▶ [LISTED ENTRIES]:

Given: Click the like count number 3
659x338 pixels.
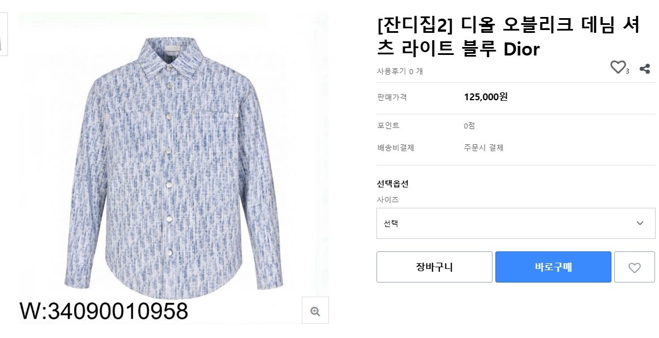Looking at the screenshot, I should (627, 71).
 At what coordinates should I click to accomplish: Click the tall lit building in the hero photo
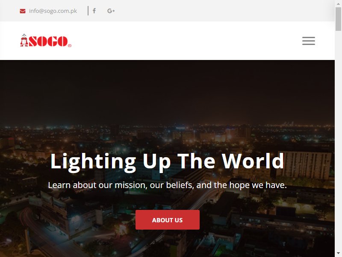click(x=305, y=165)
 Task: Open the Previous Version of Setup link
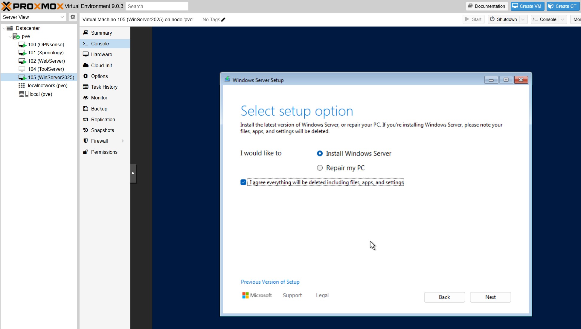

▶ [WHAT YOU SHOULD DO]:
Turn the lines of the material above into a numbered list, skipping any blank lines. Don't include the pictures in your answer.

▶ [RESPONSE BELOW]:
1. Given: Click the like count number 3
2. 659x338 pixels.
3. Looking at the screenshot, I should (627, 71).
4.  At what coordinates should I click to accomplish: Click the tall lit building in the hero photo
5. click(x=305, y=165)
6.  Task: Open the Previous Version of Setup link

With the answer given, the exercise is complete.